1 research outputs found
No-Reference Video Quality Assessment using Multi-Level Spatially Pooled Features
Video Quality Assessment (VQA) methods have been designed with a focus on
particular degradation types, usually artificially induced on a small set of
reference videos. Hence, most traditional VQA methods under-perform
in-the-wild. Deep learning approaches have had limited success due to the small
size and diversity of existing VQA datasets, either artificial or authentically
distorted. We introduce a new in-the-wild VQA dataset that is substantially
larger and diverse: FlickrVid-150k. It consists of a coarsely annotated set of
153,841 videos having 5 quality ratings each, and 1600 videos with a minimum of
89 ratings each. Additionally, we propose new efficient VQA approaches
(MLSP-VQA) relying on multi-level spatially pooled deep features (MLSP). They
are extremely well suited for training at scale, compared to deep transfer
learning approaches.
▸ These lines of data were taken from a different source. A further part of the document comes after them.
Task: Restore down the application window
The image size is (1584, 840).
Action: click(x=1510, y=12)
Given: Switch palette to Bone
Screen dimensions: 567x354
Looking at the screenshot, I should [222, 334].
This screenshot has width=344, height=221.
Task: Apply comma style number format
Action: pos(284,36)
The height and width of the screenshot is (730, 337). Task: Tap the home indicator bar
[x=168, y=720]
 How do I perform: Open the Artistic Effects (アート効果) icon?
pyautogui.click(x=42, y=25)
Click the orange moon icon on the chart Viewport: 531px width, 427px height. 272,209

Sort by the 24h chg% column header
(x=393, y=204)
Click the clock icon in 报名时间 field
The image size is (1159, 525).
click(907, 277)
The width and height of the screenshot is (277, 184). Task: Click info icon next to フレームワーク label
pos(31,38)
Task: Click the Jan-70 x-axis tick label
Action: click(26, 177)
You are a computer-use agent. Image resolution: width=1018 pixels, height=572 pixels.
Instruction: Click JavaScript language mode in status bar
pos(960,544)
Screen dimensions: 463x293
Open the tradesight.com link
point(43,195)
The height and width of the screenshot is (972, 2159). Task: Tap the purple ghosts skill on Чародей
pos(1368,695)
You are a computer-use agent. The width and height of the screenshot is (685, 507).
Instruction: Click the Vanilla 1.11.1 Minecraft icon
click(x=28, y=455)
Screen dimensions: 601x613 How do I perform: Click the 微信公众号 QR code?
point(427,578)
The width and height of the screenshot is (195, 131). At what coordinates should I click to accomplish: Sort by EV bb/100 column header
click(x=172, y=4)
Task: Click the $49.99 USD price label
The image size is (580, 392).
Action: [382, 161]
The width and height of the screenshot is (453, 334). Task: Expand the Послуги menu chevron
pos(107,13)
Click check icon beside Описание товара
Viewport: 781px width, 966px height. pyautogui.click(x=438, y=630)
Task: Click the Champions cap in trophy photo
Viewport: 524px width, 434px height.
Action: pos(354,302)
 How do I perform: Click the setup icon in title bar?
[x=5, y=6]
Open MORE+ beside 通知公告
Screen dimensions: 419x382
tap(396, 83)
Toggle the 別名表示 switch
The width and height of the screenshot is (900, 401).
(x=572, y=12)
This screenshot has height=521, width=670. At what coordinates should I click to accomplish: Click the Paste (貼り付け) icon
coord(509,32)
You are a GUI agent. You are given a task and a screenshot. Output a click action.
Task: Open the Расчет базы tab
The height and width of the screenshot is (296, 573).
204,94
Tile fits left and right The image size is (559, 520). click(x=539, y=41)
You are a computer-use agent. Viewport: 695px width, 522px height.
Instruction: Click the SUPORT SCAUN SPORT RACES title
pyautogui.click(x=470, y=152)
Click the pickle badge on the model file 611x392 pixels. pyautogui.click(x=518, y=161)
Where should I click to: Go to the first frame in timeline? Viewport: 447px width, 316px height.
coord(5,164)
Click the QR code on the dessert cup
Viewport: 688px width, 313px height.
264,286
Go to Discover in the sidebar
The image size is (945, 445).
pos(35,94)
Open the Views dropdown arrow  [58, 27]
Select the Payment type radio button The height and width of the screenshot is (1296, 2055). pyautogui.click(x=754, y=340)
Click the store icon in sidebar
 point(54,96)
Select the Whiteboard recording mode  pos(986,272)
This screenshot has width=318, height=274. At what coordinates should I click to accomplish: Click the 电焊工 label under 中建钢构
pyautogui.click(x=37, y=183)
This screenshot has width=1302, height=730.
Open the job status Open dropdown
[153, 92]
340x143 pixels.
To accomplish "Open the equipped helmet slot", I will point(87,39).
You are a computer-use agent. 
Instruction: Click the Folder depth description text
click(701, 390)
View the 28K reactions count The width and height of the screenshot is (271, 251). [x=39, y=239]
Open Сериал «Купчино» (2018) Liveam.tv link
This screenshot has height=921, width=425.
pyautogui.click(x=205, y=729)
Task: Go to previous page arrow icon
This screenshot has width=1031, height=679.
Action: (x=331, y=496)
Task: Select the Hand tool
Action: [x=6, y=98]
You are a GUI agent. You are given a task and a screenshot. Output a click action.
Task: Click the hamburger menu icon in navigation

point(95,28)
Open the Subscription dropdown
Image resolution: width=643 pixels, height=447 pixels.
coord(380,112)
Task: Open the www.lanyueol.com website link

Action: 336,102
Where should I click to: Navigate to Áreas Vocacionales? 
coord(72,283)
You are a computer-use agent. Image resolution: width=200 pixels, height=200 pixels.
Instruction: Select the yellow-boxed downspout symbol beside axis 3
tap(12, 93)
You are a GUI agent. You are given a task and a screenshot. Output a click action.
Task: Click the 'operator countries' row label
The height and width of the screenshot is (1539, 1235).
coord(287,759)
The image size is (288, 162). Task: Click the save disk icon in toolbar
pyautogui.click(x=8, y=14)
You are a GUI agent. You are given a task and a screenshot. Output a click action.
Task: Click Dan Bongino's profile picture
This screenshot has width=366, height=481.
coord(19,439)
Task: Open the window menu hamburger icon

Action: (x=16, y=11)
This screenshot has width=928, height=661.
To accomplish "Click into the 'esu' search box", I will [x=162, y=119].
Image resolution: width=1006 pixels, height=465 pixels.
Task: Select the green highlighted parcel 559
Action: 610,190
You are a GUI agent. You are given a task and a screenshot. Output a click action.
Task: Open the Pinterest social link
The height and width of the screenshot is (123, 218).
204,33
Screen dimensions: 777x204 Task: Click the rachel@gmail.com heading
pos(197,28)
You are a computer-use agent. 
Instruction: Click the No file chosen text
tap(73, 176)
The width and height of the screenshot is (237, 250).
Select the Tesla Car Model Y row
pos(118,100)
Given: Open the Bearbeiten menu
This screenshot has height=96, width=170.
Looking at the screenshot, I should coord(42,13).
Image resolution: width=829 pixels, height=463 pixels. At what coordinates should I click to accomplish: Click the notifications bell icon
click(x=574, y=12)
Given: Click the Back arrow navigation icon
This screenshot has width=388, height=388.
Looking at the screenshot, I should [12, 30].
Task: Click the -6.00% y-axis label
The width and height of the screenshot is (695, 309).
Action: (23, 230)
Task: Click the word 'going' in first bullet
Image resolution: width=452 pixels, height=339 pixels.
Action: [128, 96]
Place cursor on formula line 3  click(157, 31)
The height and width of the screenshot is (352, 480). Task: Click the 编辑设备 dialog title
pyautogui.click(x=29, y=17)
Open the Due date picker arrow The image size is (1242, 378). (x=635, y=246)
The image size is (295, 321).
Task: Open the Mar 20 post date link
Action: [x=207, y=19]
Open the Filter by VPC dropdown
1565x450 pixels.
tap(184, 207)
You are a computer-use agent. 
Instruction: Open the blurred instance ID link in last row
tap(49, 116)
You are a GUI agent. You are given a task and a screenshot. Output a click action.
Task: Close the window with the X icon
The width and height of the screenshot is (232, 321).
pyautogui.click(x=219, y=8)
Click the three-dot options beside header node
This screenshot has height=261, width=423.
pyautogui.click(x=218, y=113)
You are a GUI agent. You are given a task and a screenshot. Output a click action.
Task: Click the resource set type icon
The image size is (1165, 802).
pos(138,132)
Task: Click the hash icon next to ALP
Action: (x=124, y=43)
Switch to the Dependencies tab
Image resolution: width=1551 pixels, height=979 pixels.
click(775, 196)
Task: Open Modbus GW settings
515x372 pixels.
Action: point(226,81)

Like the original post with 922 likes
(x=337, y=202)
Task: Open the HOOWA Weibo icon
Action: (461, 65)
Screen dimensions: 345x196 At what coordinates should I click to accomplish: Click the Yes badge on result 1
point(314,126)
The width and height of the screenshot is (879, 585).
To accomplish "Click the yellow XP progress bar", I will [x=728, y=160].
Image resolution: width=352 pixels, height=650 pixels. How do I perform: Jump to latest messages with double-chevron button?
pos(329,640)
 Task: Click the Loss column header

Our best method MLSP-VQA-FF improves the Spearman
Rank-order Correlation Coefficient (SRCC) performance metric on the standard
KonVid-1k in-the-wild benchmark dataset to 0.83 surpassing the best existing
deep-learning model (0.8 SRCC) and hand-crafted feature-based method (0.78
SRCC). We further investigate how alternative approaches perform under
different levels of label noise, and dataset size, showing that MLSP-VQA-FF is
the overall best method. Finally, we show that MLSP-VQA-FF trained on
FlickrVid-150k sets the new state-of-the-art for cross-test performance on
KonVid-1k and LIVE-Qualcomm with a 0.79 and 0.58 SRCC, respectively, showing
excellent generalization